Not all patients obtained the complete panel of recommended neonatal tests, which was a function of patient choice, cost of testing, pediatrician recommendation and limited knowledge of the spectrum of congenital injuries early in the study. Note that all neonates undergoing eye examination also had either a cranial ultrasound or auditory examination. Seven subjects also underwent MRI imaging of the fetal head. A single neonate only had postnatal serum ZIKV PCR and IgM, but did not have any imaging, auditory or vision testing.

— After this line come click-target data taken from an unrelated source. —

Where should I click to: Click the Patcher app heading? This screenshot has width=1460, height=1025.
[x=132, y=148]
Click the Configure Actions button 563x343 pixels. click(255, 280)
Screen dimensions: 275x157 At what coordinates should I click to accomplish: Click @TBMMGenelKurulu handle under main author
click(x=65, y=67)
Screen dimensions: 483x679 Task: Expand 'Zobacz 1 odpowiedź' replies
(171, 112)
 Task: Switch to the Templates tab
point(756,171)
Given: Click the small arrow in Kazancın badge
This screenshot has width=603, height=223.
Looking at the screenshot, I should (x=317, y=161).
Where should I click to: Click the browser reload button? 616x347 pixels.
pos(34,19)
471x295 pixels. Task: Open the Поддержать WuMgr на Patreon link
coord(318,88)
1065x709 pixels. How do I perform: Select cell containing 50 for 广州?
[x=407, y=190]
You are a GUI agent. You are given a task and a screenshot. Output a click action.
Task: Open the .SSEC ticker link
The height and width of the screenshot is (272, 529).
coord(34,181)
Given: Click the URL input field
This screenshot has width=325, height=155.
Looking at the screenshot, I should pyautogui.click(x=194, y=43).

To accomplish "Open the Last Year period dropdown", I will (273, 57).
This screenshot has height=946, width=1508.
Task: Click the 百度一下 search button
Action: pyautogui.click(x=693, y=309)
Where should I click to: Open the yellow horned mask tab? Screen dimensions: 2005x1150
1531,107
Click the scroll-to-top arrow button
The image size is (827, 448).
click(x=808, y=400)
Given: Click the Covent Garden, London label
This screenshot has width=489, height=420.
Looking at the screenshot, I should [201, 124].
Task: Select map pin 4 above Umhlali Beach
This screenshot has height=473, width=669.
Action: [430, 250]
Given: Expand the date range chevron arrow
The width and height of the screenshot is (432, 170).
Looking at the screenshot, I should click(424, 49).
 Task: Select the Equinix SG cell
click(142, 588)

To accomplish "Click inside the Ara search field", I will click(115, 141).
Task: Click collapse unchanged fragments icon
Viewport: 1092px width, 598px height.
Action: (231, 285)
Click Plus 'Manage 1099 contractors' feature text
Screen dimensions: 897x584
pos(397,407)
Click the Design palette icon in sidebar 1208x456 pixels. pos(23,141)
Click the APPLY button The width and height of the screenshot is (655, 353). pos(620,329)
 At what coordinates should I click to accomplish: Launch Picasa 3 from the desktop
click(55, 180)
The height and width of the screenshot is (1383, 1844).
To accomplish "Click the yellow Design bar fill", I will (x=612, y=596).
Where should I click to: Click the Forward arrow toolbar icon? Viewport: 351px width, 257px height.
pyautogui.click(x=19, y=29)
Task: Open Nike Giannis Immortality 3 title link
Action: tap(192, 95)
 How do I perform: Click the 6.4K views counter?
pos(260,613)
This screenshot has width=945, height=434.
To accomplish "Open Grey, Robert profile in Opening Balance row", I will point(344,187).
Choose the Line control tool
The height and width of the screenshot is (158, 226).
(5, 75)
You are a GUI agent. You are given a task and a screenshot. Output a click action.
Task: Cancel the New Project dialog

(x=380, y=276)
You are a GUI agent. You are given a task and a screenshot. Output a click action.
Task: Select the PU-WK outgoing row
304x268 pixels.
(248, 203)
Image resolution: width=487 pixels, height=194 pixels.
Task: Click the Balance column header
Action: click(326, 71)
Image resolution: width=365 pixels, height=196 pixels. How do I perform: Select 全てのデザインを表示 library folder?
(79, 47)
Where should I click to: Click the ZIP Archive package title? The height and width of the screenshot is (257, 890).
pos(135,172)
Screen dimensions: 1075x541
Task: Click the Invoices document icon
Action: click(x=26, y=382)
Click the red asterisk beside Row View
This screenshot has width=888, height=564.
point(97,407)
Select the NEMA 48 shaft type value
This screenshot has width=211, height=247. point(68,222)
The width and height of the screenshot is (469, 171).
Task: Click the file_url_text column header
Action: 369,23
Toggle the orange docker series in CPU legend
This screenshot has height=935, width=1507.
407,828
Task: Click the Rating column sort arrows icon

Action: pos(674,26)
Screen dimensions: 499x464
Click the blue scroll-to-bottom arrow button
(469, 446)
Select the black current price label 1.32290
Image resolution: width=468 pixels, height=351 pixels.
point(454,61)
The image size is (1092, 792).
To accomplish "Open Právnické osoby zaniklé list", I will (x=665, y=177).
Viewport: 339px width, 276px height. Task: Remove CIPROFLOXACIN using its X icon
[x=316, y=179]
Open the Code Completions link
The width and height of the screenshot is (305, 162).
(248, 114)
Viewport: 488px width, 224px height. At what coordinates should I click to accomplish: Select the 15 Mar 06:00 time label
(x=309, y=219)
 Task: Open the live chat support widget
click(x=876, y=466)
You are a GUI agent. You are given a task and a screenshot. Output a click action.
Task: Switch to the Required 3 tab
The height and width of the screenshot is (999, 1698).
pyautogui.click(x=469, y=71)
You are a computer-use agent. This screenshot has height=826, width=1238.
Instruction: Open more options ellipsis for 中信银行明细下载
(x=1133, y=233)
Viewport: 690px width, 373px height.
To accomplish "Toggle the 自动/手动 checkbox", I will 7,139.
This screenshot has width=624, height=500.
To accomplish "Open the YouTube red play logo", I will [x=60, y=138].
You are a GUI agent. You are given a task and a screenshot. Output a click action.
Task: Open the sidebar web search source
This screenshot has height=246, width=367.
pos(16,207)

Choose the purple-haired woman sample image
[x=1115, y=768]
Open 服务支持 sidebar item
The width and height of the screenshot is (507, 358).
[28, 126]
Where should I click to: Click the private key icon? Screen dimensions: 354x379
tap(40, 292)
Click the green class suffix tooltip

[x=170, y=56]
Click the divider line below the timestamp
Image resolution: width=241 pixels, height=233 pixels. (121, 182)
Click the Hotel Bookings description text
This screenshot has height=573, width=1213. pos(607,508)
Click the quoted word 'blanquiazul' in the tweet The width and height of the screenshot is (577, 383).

https://doi.org/10.1371/journal.pone.0233023.g001

Primary and secondary outcomes

The primary outcome was the diagnostic accuracy of a fetal body ratio (HC: FL), measured using prenatal ultrasound, to identify neonates with ZIKV-associated anomalies and abnormal postnatal testing. We evaluated two diagnostic thresholds for the HC: FL fetal body ratio: 1) the 10^th centile (Z-score ≤ -1 ·3) and, 2) the 3^rd centile (Z-score ≤ -2). A secondary outcome was the diagnostic accuracy of the HC: FL to detect ZIKV-associated anomalies and abnormal postnatal testing in normocephalic fetuses (HC > -2).

Statistical analysis

Biometric measures from each ultrasound were recorded in millimeters (mm) with standardized Z-scores calculated based on gestational age at time of ultrasound. The performance of each measure to identify postnatal ZIKV infection was evaluated. Sensitivity, specificity, positive and negative predictive values (PPV and NPV, respectively), and positive and negative likelihood ratios (LR) were calculated. A true positive case had confirmed anomalies on postnatal evaluation that could be attributed to congenital ZIKV infection based on clinical exam, imaging, auditory and visual testing. Other fetal abnormalities not attributed to ZIKV infection are shown in S1 Table. True negatives were infants with no postnatal findings of congenital ZIKV infection. R studio (open source) software was used to perform statistical analysis.

Results

Patient characteristics

A total of 111 pregnant women were diagnosed with ZIKV infection and were included in this analysis (Fig 1). Acquisition of ZIKV occurred from local mosquito-borne transmission in Florida, sexual exposure or travel to endemic areas. The majority of women were asymptomatic (95/111) at the time of diagnosis and tested as part of a universal screening policy. Sixteen women were symptomatic, most commonly with a rash (14/16, 88%), fever (9/16, 56%), myalgia (5/16, 31%) and conjunctivitis (4/16, 25%) (Table 1, S2 Table). Using CDC diagnostic criteria, 6% of the women had an acute ZIKV infection (7/111, positive serum ZIKV PCR), 13% had ZIKV infection with unknown timing of infection and 81% had a probable ZIKV infection (90/111; S2 Table).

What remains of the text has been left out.